Macron launched the Paris Peace Forum last year to mark the centennial anniversary of the end of World War I. The forum aims at mobilising all stakeholders for collective action to solve global issues. The U.S., however, did not send official delegation this time to the forum.
Ursula von der Leyen, President-elect of the European Commission, the executive branch of the European Union (EU), underlined “the need for strong institutions and more effective multilateral cooperation” in her speech.
“Existing powers are going down new paths, alone, new powers are emerging, reemerging and consolidating, and there is need for stable and responsible leadership,” she said.
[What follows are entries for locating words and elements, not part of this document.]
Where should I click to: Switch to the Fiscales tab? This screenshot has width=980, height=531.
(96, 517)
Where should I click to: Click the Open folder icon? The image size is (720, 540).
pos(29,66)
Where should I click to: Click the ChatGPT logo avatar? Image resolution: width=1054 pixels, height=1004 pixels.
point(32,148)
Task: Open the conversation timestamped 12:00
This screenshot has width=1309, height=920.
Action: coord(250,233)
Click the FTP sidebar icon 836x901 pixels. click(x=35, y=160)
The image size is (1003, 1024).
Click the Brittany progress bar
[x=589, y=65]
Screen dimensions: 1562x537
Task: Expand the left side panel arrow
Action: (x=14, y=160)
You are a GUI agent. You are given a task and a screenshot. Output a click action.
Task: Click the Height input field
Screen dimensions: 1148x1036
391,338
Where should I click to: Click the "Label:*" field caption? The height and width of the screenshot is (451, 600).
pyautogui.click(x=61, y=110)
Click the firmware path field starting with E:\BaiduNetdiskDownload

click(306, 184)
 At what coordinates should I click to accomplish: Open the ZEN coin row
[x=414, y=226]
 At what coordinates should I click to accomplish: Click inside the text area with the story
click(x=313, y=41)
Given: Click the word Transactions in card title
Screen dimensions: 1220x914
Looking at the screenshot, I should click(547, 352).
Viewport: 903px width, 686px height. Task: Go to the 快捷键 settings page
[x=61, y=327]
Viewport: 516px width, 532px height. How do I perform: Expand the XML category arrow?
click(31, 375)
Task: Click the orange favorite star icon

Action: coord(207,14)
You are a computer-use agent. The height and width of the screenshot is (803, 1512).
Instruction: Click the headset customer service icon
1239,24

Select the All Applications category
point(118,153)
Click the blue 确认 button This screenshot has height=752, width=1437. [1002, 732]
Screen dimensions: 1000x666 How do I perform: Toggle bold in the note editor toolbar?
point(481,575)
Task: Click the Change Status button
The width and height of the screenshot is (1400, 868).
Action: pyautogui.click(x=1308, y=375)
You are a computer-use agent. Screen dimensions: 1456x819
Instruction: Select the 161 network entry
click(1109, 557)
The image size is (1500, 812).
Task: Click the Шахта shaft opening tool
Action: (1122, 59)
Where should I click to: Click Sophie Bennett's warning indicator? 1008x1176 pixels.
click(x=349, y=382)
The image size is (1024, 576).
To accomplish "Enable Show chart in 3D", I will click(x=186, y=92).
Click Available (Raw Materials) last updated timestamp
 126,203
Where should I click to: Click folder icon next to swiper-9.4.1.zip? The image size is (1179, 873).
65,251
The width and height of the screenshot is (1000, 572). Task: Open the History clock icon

Pledging to build a “truly geopolitical Commission” and a “more outward-looking Europe”, the German politician and first woman to take the reins of the EU’s top executive office, said she wants Europe to spend 30 percent more on external action in the next long-term budget.
“Only together do we have the strength, to fight poverty, corruption or terror. Only together can we fight climate change and invest in progress. And only together can we stand for peace and prosperity,” she insisted.
China’s Vice President Wang Qishan also joined the call for greater global unity.
“The world today is like a vast ocean in which all countries are interconnected,” he said. “We all share a promising future and face the same challenges, lack of drive for global growth, serious imbalance and inadequacy in development, flare-ups of regional hot-spots, spread of terrorism, technology security, public health, climate change, environmental degradation and other threats.”
“No one can stay unscathed or deal with these challenges on their own. Shifting troubles to others is not the right way forward,” said Wang, adding “Collective response is the only viable solution.”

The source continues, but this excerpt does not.